In full mourning for the massacres of 19 children and two teachers in Uvalde (Texas) and ten other people in Buffalo (New York), the Supreme Court of the United States has just annulled the law of the latter state that made the granting of a license to carry weapons outside the home to the existence of a “just cause” linked to a danger to one’s life.

The High Court adopted the decision with the favorable votes of the six magistrates of the conservative majority, against the negative votes of the three considered progressive.

The sentence expands the right to bear arms through an interpretation contrary to limiting the second amendment of the constitution that recognizes the prerogative.

The lawsuit, backed by the National Rifle Association, was brought by two men who were denied licenses in New York. They alleged that the state “makes it virtually impossible for the ordinary law-abiding citizen to obtain a gun permit.”

The overturned regulation, known as the Sullivan Act, dated from 1911. Back then, “on the avenues of the east and west sides of the city, revolvers were sold like hot cakes and almost as cheap,” according to a description of The New York Times in August of that same year.

The text, substantially amended in 1913, imposed the requirement of “adequate cause”, beyond having no criminal record, to be able to carry concealed firearms in public. Applicants for a license had to convince the authorities that they had a very concrete and real self-defense need, not merely a hypothetical or speculative one.

Now, when, as a result of the latest mass shootings, Congress is preparing to carry out certain restrictions on access to weapons, agreed between the two parties, the Supreme Court considers that the limitation of the state of New York violates the second amendment.

According to the resolution’s rapporteur, Justice Clarence Thomas, the famous constitutional precept (to “keep and bear arms”) protects “the right of an individual to carry a firearm for self-defense outside the home.”

Thomas argued that there is “no other constitutional right that an individual can exercise only after demonstrating to government officials some special need.”

So the New York restriction is unconstitutional because “it prevents law-abiding citizens with ordinary self-defense needs from exercising their right to keep and bear arms,” ??added the drafter of the sentence with the support of his companions of the conservative wing .
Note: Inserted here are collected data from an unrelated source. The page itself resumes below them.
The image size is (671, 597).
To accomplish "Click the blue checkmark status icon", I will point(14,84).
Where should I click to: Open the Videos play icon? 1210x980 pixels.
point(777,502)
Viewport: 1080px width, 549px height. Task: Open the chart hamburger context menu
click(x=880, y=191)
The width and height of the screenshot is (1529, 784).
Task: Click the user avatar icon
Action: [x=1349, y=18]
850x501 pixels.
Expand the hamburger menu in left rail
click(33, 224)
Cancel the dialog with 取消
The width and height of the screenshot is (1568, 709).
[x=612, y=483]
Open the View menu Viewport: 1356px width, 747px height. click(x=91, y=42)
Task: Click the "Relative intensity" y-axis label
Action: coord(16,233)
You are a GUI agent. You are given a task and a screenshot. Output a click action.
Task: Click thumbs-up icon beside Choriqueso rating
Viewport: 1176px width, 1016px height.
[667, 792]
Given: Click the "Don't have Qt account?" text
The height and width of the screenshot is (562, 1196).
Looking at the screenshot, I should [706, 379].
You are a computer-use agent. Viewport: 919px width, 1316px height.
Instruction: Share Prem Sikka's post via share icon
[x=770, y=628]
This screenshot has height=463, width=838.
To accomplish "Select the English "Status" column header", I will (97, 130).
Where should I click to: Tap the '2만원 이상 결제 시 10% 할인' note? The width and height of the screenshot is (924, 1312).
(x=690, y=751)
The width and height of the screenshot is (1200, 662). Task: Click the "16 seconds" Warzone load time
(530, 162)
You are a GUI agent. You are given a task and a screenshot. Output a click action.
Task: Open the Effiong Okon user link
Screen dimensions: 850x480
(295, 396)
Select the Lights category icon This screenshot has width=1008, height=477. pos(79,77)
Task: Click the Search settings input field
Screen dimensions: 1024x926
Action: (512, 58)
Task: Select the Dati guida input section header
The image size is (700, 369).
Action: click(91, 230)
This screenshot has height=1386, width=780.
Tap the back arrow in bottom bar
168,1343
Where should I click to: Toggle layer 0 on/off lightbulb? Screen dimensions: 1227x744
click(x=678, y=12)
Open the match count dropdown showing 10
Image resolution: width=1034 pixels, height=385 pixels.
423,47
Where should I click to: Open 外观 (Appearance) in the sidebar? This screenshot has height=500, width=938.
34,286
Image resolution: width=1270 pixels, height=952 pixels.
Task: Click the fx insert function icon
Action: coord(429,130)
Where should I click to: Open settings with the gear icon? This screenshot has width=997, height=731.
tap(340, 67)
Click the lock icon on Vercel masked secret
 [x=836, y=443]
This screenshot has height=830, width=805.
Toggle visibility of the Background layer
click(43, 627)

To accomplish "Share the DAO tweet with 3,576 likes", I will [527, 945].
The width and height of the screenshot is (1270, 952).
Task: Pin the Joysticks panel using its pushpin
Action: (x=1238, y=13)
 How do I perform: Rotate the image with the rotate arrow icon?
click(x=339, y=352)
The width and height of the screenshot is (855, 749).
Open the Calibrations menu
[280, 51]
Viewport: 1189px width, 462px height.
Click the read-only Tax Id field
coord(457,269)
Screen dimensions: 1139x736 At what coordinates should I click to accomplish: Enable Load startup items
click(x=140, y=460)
The ruling of the highest US judicial authority has very wide repercussions. It not only affects the state of New York but also those of California, Hawaii, Maryland, Massachusetts, New Jersey and Rhode Island, all of them with similar laws – according to the briefs presented to the court – although the exact impact of the sentence on those other legislations. The verdict also comes to dissuade as many chambers of other states are preparing -in reaction to the wave of violence in the country- laws comparable to the one now annulled.

The progressive judge Stephen Breyer, one of the three dissidents, wrote a dissenting opinion in which he recalled the enormous number of victims caused by armed violence in the US: “So far this year alone, 277 shootings have been reported. massive, an average of more than one per day”,

New York Governor Kathy Hochul, for her part, said the decision “is not only reckless but reprehensible.” And “it’s not what New Yorkers want,”

The effect of the Supreme Court’s decision may have a greater scope, but in the opposite direction, than that of the restrictive measures agreed between Democrats and Republicans in Congress, already ready to be approved except for surprises. It’s about toughening background checks for younger gun buyers; to require more buyers to carry out such checks, and to increase penalties on arms dealers. The legislative package also contemplates the financing of school safety and mental health initiatives in states and communities.